A product roadmap is essential to communicating how short-term efforts match long-term business goals. Understanding the role of a roadmap—and how to create a great one—is key for keeping everyone on your team headed in the same direction.

What is a product roadmap?

A product roadmap is a shared source of truth that outlines the vision, direction, priorities, and progress of a product over time. It’s a plan of action that aligns the organization around short- and long-term goals for the product or project, and how they will be achieved.

While it's common for the roadmap to show what you’re building, it’s just as important to show why. Items on the roadmap should be clearly linked to your product strategy, and your roadmap should be responsive to changes in customer feedback and the competitive landscape.

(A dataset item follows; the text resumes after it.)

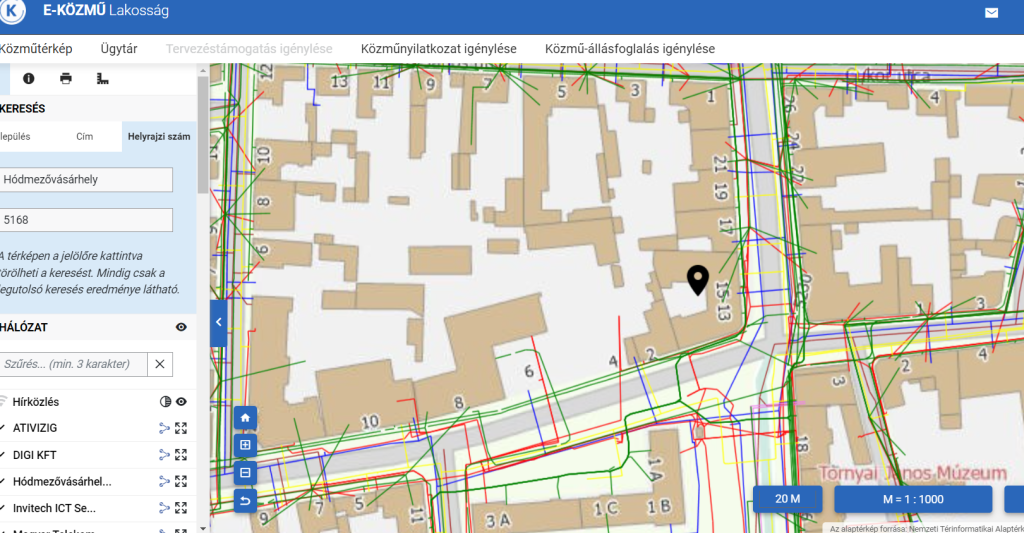Click the home button on the map
Screen dimensions: 1024x533
[x=246, y=417]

Product owners use roadmaps to collaborate with their teams and build consensus on how a product will grow and shift over time. Agile teams turn to the roadmap to keep everyone on the same page and gain context for their everyday work and future direction.

Who are roadmaps for?

Roadmaps come in several different forms and serve a variety of audiences:

Internal roadmap for development team: These roadmaps can be created in several ways, depending on how your team likes to work. Some common versions include the detail about the prioritised customer value to be delivered, target release dates and milestones. Since many development teams use agile methodologies, these roadmaps are often organized by sprints and show specific pieces of work and problem areas plotted on a timeline.

Internal roadmap for executives: These roadmaps emphasize how teams' work supports high-level company goals and metrics. They are often organized by month or by quarter to show progress over time towards these goals, and generally include less detail about detailed development stories and tasks.

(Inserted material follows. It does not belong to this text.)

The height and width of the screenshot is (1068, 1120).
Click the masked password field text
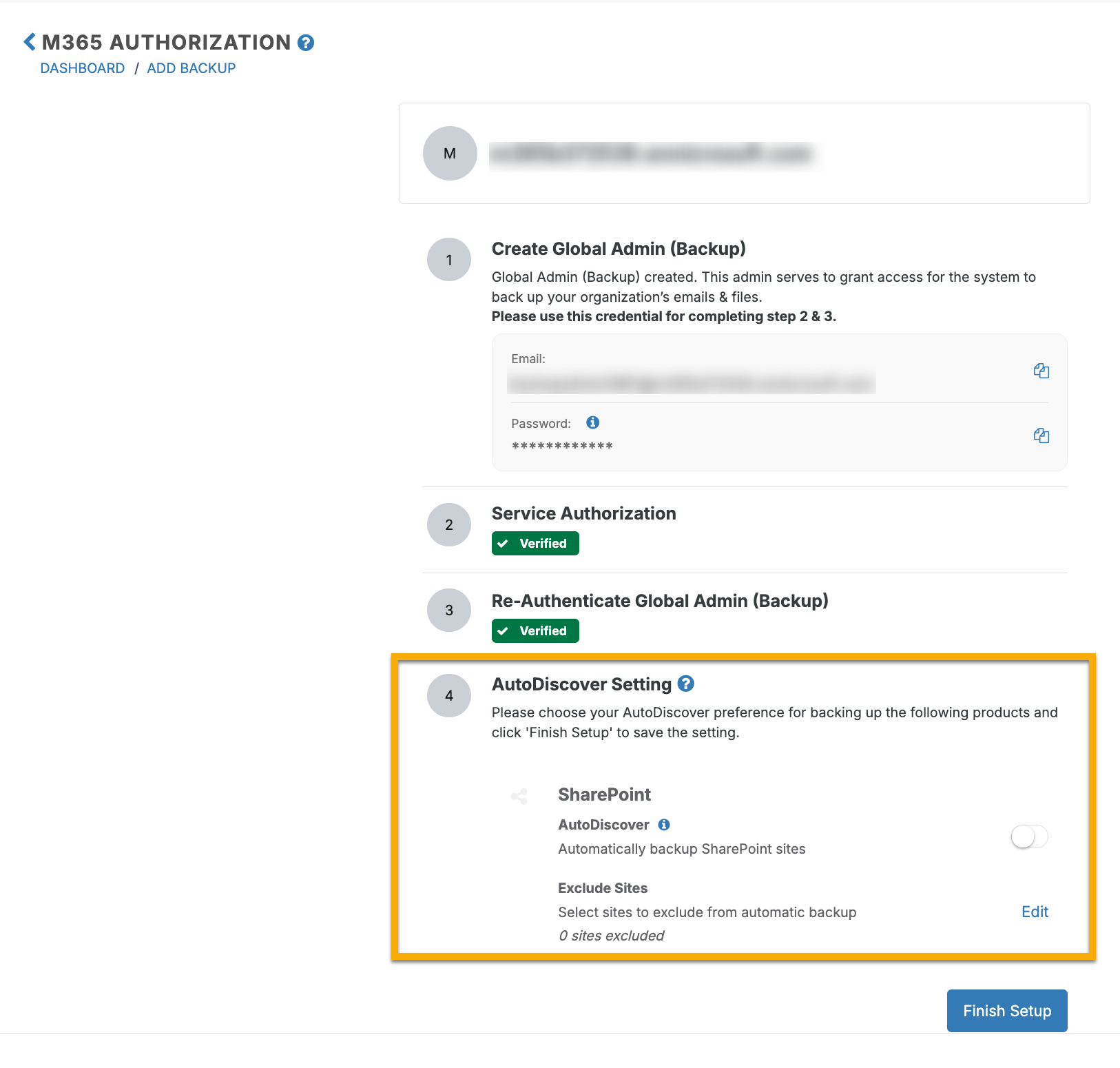562,446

Internal roadmap for sales: These roadmaps focus on new features and customer benefits in order to support sales conversations. An important note: avoid including hard dates in sales roadmaps to avoid tying internal teams to potentially unrealistic dates.

External roadmap: These roadmaps should excite customers about what’s coming next. Make sure they are visually appealing and easy to read. They should provide a high-level, generalized view of new features and prioritised concern areas to get customers interested in the future direction of the product.